The hive entrance dusted with yellow dandelion pollen. |
Jack can’t help himself. He’s obsessed. With bees. Really, it’s not all that bad because when all is said and done, we get jars and jars of sweet, sticky honey with relatively little work on our part This year is the first year we’ve successfully kept a hive alive through the winter (hooray!), in part, because they’re stock from a local swarm that showed up last summer. They were able to keep those horrible wasps at bay and with some help from Jack, who raided our sugar supply to make sure they had plenty of food through the colder months, they endured winter without any trouble. Now they’re flourishing and working like crazy to gather up the bountiful pollen and nectar.

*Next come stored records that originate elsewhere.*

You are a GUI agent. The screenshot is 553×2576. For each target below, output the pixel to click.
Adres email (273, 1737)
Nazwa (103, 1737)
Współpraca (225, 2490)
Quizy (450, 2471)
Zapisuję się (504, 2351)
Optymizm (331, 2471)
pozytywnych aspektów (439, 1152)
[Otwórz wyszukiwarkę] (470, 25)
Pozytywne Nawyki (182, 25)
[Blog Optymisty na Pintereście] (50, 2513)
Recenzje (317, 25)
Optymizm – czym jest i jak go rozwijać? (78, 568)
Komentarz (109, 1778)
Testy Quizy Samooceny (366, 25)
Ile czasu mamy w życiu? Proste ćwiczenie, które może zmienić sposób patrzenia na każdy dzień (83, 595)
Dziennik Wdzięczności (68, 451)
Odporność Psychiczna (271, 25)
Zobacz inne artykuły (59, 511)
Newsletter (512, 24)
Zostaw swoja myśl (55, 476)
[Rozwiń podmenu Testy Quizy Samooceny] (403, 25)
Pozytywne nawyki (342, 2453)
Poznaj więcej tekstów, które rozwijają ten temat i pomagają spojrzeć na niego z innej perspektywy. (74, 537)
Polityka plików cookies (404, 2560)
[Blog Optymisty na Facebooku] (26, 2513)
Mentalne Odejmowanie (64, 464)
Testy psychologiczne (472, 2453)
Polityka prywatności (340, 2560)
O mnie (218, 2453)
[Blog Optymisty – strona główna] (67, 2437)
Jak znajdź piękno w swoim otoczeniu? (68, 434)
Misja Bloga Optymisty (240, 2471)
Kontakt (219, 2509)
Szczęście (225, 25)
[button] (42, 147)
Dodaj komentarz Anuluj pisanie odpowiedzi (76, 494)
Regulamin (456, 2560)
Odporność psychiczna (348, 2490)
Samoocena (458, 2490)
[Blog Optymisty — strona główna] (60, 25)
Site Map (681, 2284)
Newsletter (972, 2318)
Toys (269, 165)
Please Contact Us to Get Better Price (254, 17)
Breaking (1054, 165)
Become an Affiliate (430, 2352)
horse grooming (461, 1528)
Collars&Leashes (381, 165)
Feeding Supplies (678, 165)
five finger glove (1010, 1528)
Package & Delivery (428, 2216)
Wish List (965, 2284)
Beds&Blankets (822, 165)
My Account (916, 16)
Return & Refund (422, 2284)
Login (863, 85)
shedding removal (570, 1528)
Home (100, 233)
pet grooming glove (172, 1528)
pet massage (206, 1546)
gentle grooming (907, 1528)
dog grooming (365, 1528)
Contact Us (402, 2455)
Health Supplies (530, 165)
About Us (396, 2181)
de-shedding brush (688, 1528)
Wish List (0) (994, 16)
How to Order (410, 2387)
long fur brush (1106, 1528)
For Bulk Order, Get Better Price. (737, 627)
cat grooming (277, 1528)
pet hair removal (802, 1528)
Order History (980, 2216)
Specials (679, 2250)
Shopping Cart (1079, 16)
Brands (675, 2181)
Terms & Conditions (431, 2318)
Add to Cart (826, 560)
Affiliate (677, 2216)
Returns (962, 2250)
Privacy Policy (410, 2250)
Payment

Jack can’t help himself. He ordered more bees… |
But one hive isn’t enough. Jack’s been studying up and carefully observing the bees, eventually deciding to split the hives because everyone knows, two is better than one.
The workers making a queen cell. |
He donned his bee suit, calmed them with some smoke and split the hive, crossing his fingers that the queen had stayed with the original hive and that the workers at the new hive would make some queen cells. Jack checked and sure enough, the workers had started raising a few of the larva to be queens by feeding them more than everyone else. If eating extra is all it takes to be a queen bee, then sign me up!
The queen and a few loyal subjects, stuck inside a box plugged with candy. That’s right: she has to eat her way out! |
But, it still would have taken about a month for a queen to be raised and start laying eggs, so Jack ordered a queen bee from a nearby extension office. She took a little trip in the mail and once she arrived, Jack took her out to the hive where we hoped she’d be accepted.
Can you see the queen box? |
The workers in the new hive immediately crawled all over the box, excited to have a new queen to worship and direct the work. When she chews her way out of her candy prison, she’ll be ready to be doted upon.